POC: Investigate pausing database replication

It is currently not known if it is feasible to enable pausing database replication to our existing pause and resume logic.

The problem that we could solve here would be to avoid the following situation:

  • Upgrade primary
  • Primary breaks
  • Rollback primary
  • Uh oh, data was lost somewhere
  • Failover to DR secondary, but wait, data is already lost there as well
  • Restore backup of primary (ouch)

Proposal

  1. Re-visit our current "pause and resume" logic
  2. Determine feasibility of @vsizov's idea of "pausing" replication (on secondary. The secondary will still receive WAL logs but won't apply them.

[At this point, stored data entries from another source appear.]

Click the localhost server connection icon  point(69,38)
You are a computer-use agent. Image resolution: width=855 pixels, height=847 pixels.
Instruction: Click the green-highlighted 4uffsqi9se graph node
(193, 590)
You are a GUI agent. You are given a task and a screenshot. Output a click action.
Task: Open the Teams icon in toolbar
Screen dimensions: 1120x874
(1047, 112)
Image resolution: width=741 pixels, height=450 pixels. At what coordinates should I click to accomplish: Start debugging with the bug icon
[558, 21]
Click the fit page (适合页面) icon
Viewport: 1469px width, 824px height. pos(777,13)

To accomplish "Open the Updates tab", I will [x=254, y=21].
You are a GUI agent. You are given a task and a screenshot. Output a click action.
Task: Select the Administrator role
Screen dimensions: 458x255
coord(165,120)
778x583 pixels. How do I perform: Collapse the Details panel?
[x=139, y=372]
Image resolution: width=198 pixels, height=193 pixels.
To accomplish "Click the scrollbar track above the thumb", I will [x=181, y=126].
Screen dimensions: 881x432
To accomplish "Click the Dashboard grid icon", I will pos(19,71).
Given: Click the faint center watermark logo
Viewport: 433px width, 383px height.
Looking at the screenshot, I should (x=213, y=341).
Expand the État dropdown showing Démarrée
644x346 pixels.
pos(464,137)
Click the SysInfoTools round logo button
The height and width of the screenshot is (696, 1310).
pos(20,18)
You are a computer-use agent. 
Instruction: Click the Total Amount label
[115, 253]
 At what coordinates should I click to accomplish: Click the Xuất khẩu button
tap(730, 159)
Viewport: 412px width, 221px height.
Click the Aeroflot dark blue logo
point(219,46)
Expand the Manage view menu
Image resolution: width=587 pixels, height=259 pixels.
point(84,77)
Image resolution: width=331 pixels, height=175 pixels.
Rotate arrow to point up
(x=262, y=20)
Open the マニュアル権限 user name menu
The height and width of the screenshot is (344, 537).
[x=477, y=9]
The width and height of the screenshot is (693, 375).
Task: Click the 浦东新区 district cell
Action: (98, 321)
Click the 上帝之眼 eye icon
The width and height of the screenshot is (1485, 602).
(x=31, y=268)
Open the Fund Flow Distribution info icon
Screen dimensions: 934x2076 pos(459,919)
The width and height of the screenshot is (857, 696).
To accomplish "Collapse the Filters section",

In this case, the replication slot on the primary does not need to retain WAL files. In this case, only the secondary's disk is responsible for retaining WAL files.
  3. Create POC versions of gitlab-rake geo:pause and gitlab-rake geo:resume that can be executed on the secondary

Definition of done for POC

  • What is the weight of a command like gitlab-rake geo:pause? (Plus its inverse gitlab-rake geo:resume)

    • These may use pg_wal_replay_pause() and pg_wal_replay_resume()
  • And does it "just work", or are there problems attached that make it not worth it?

Edited by Fabian Zimmer